Anyway, LOTRO is by far the best free-to-play MMO I’ve gotten my hands on. Basically running on the same system DDO works on (most content is free with additional content added though microtransactions or subscription), LOTRO offers a fantastic alternative to subscription-based MMOs like WoW.
Like DDO, LOTRO features an in-game store where you can purchase items, buffs, skills, character slots, and new adventures. Also along the lines of DDO, LOTRO has ways for you to earn in-store credit though in-game achievements and referrals. Sure, grinding out 60 bandit kills may be tedious, but it beats breaking out the old wallet.
When you sign up for the free version of LOTRO, you will have access to the three main zones (Ered Luin, Shire and Bree Land). These three zones feature 800 quests and enough content to get your character up to level 22 (without grinding). I should also mention that a free subscription has no limit on level, meaning you are able to hit the level cap (65) without paying for a subscription. Once you are done with these three zones, you will be able to continue the main storyline quest into other regions. Any peripheral quest givers, however, will need to be unlocked via microtransaction. According to LOTRO Executive Producer Kate Paiz, there is about 300 hours worth of gameplay available to free players.
In terms of combat, LOTRO is very similar to WoW. You click on an enemy to target it and your character will automatically move in and attack. As you unlock new spells and skills, they will be stored on your hotbar. Just press the corresponding number and you’ll execute your special attack.
One thing that Turbine is holding back for non-subscribing users is the “Monster Play” feature. Basically functioning as PvP, Monster Play puts you in a special realm where you can play as one of five classes of monsters. Since this article is about what you get with a free account, I’ll leave researching Monster Play to you guys.
While it may not have all the bells and whistles that a subscription-based MMO features, LOTRO is by far the most robust free-to-play MMORPG I’ve seen. When the free-to-play mode hits this September, do yourself a favor and check it out. You just might be surprised by all that is available to you without spending a dime.
It should come as no surprise to you guys that I am a complete and utter Valve fanboy. It’s hard not to be one when they give away games with as much depth and replayability as Alien Swarm.
For those of you who haven’t had a chance to play AS, let me break it down for you. Built on the Source Engine, AS put gamers in a squad of four space marines who must work their way though an infested colony. There are 8 characters to choose from, two from each class: Medic, Officer, Special Weapons, and Tech. Each class has its own special abilities, weapons and uses. For example, the Officer class doesn’t really pack much fire power, but radiates passive damage buffs to his squadmates.
In terms of bad guys, Alien Swarm features a pretty wide variety. You can really see how Left 4 Dead influenced the enemy design. Each alien is designed to exploit a particular weakness in your squad. For example, there are parasites that can infect you, which deals constant damage over time until you die. The only way to combat this type of alien, aside from not getting grabbed by it, is to have a medic heal your infection. If you medic isn’t on the ball, there’s a good chance you’ll be six feet under before he’s aware you need help.
While there is only one campaign (consisting of 8 maps, each map will run you 10-15 minutes), there is plenty of replayablity thanks to unlockable weapons and upgrades. On top of that, Valve gave away the SDK, meaning that right now gamers are hard at work making custom maps and game modes. Just one week after the game was released, there is already a fan-made survival mode which works wonderfully.

§ Record set:
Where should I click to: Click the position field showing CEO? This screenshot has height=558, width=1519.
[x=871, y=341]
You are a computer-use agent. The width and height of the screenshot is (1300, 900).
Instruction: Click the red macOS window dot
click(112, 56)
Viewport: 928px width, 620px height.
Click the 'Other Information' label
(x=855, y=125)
==
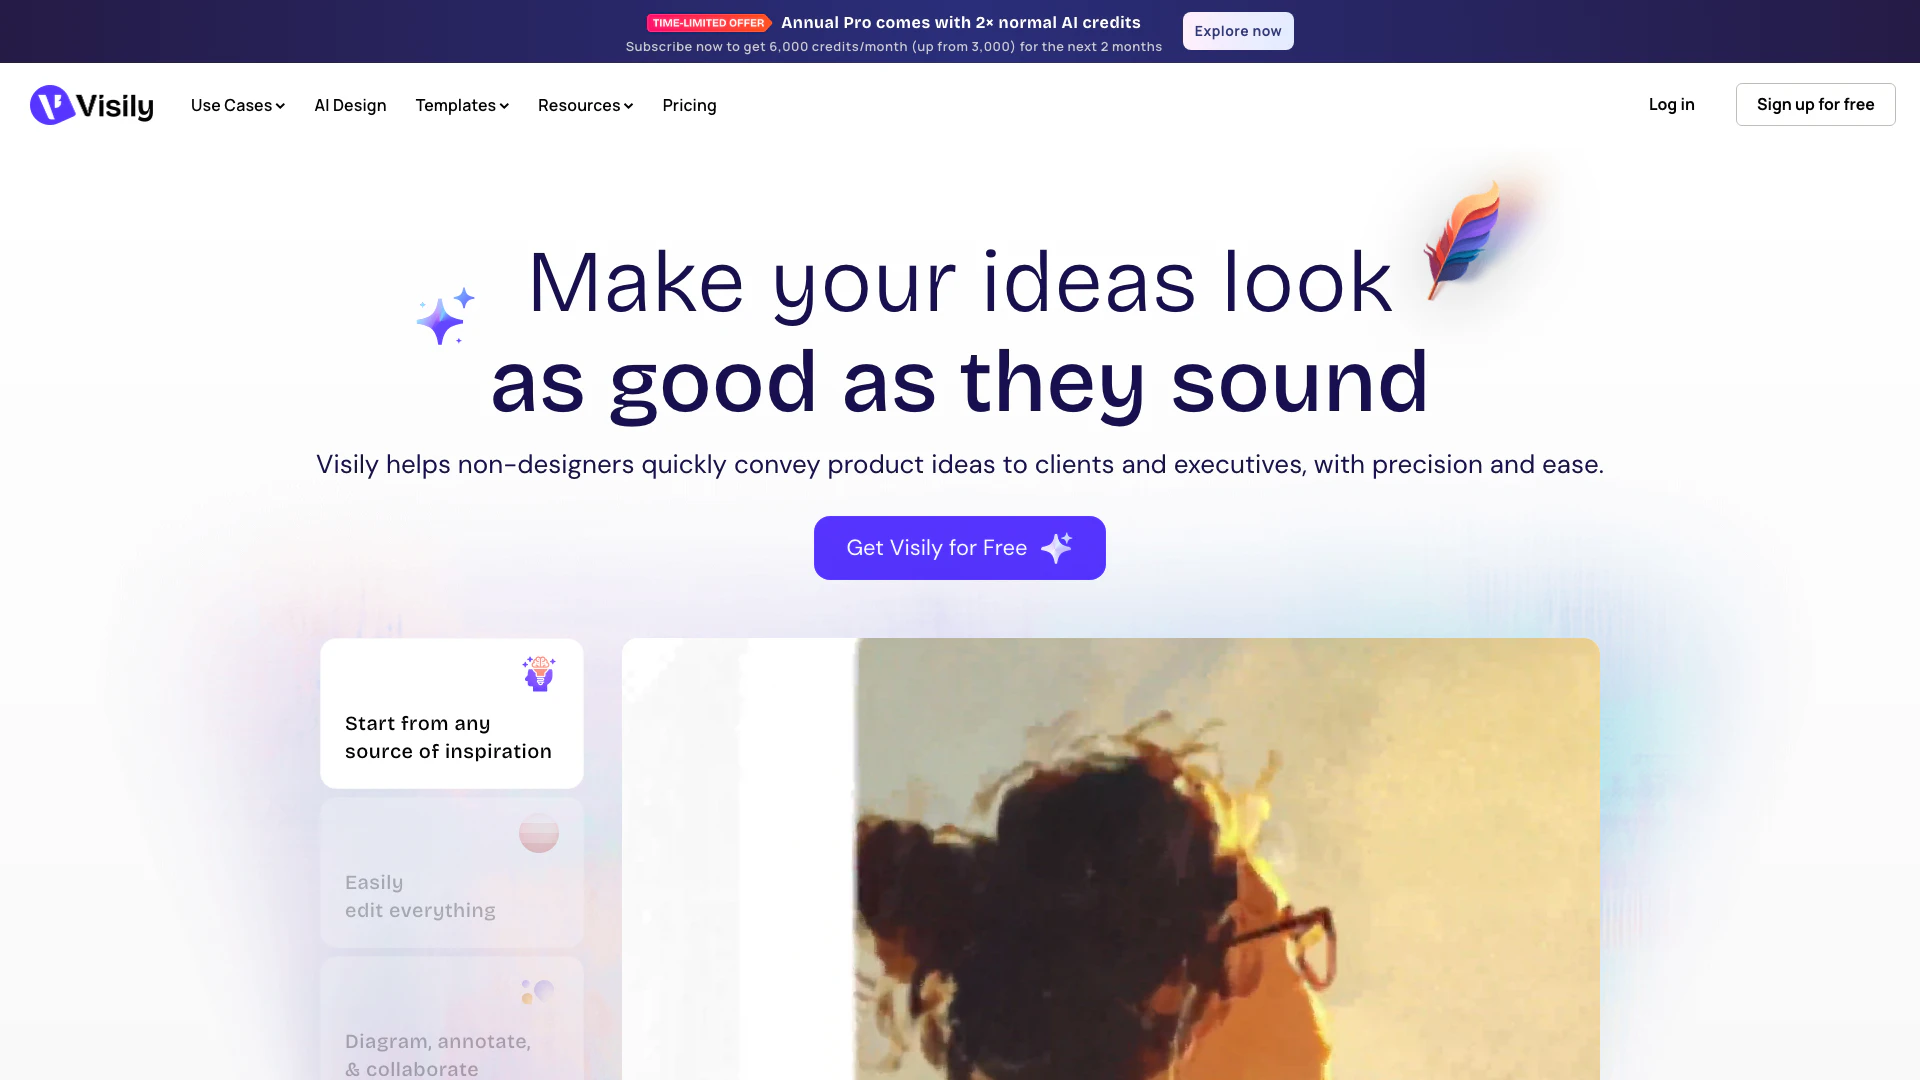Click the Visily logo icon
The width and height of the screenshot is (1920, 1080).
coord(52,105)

§ Your tasks:
a) Answer these questions from the gaming post, one line each:
(i) What is the level cap in LOTRO?
(ii) How many characters can you choose from in Alien Swarm?
(iii) How long does each Alien Swarm map take?
b) Reproduce the stretch of the gaming post from "In terms of bad" through "you need help.".
c) Decide whether each statement agrees with the gaming post. Answer yes or no, and quote the words that decide it.
(i) Free LOTRO players can reach the level cap without paying.
(ii) Monster Play is open to players who don't subscribe.
(iii) Alien Swarm has two campaigns.

§ Solved tasks:
a)
(i) 65
(ii) 8
(iii) 10-15 minutes

b)
In terms of bad guys, Alien Swarm features a pretty wide variety. You can really see how Left 4 Dead influenced the enemy design. Each alien is designed to exploit a particular weakness in your squad. For example, there are parasites that can infect you, which deals constant damage over time until you die. The only way to combat this type of alien, aside from not getting grabbed by it, is to have a medic heal your infection. If you medic isn’t on the ball, there’s a good chance you’ll be six feet under before he’s aware you need help.

c)
(i) Yes: "a free subscription has no limit on level, meaning you are able to hit the level cap (65) without paying for a subscription"
(ii) No: "One thing that Turbine is holding back for non-subscribing users is the “Monster Play” feature."
(iii) No: "there is only one campaign"